From the church in Limpopo Province, we receive reports that the influx of Zimbabwean refugees is steadily growing. Within Zimbabwe, those who have benefitted from Zanu PF rule are locked in fear of what may happen to them; those who support the opposition live in fear of retribution for voting against the government.
It is distressing to South Africans that our rulers, whom we know to be compassionate people, currently appear to many beyond our borders as heartless and unmoved by the suffering of Zimbabweans. We recognise that the imperatives of acting as honest brokers in a mediation impose constraints on our leaders. However, our failure to communicate our reverence for the dignity of every individual threatens the success of our diplomacy just as surely as would the perception of bias. I appeal to President Thabo Mbeki urgently to seek creative ways of reaching out to our neighbours to reassure them that we care about them deeply.

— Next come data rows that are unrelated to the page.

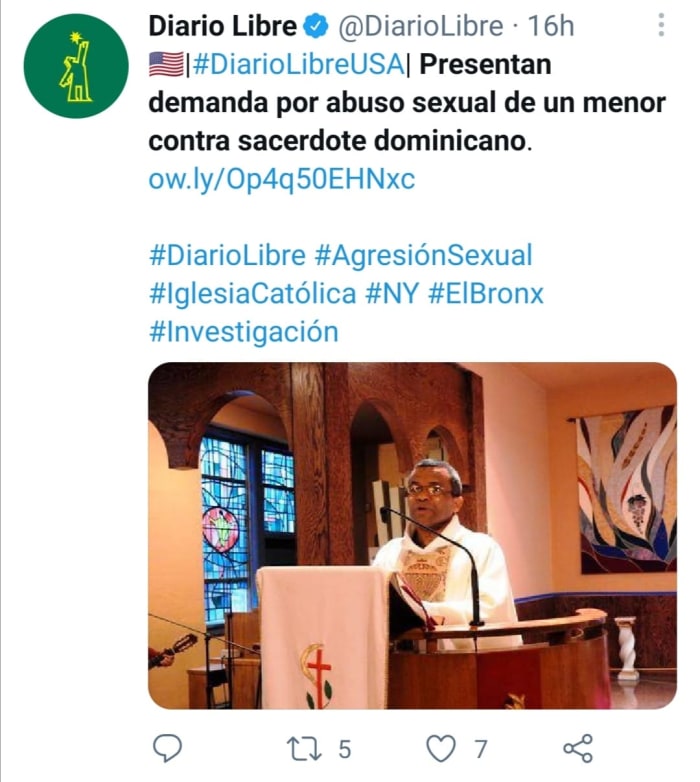The image size is (700, 782).
Task: Open the Diario Libre display name
Action: coord(222,26)
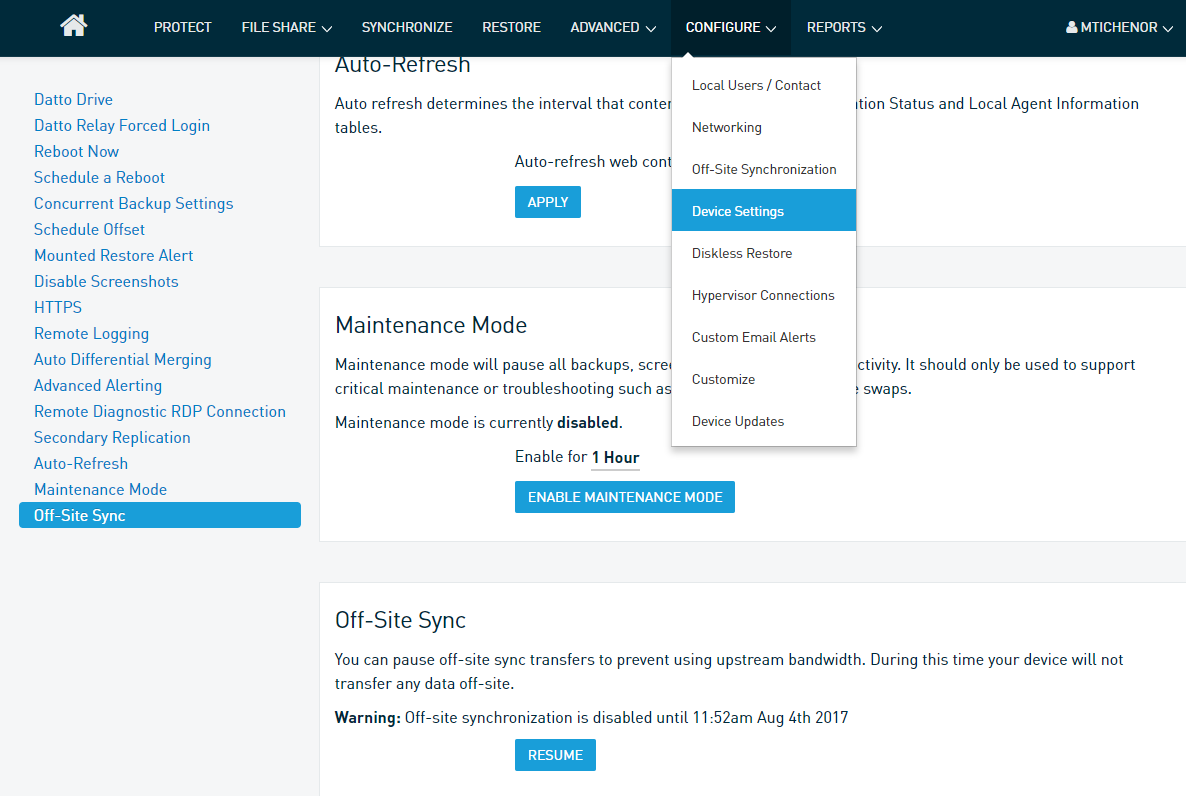Open the MTICHENOR user account menu

click(1118, 28)
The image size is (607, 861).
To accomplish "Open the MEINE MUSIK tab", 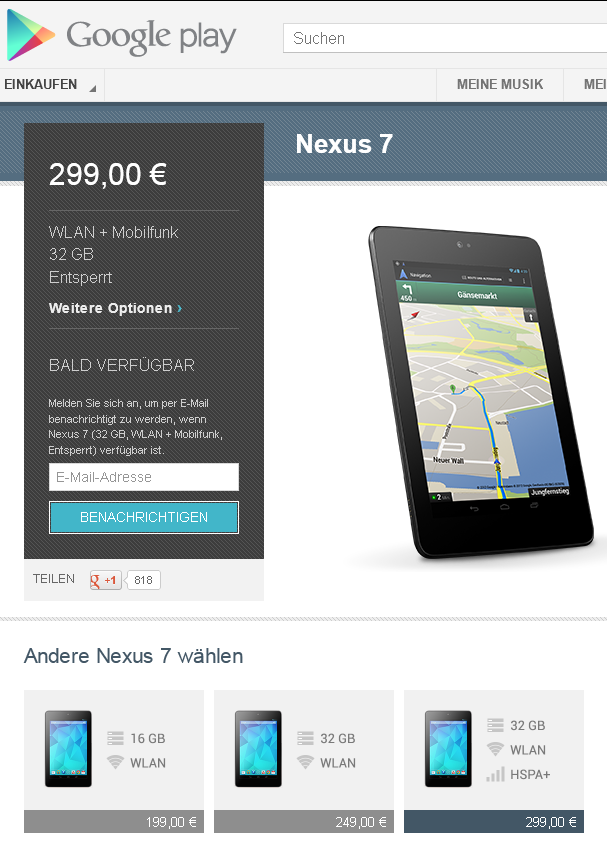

As a church committed to fighting the arms trade in Africa and the world, we strenuously oppose the sale and transport of weapons to Zimbabwe. We commend the successful efforts of the Bishop of Natal, the Right Revd Rubin Phillip, and the Diakonia Council of Churches to prevent a consignment of weapons for Zimbabwe from being offloaded in Durban, and I intend consulting with my brother bishops in Namibia and Angola on ecumenical action to prevent the shipment from being transported through their countries.
On the basis that a heavily-armed Zimbabwe would threaten peace, security and stability in southern Africa, we call upon the Security Council of the United Nations to impose an arms embargo on its government. We appeal to the South African Government to support such an embargo. We will ask our sister churches in countries which are also members of the Security Council to urge their governments to do likewise.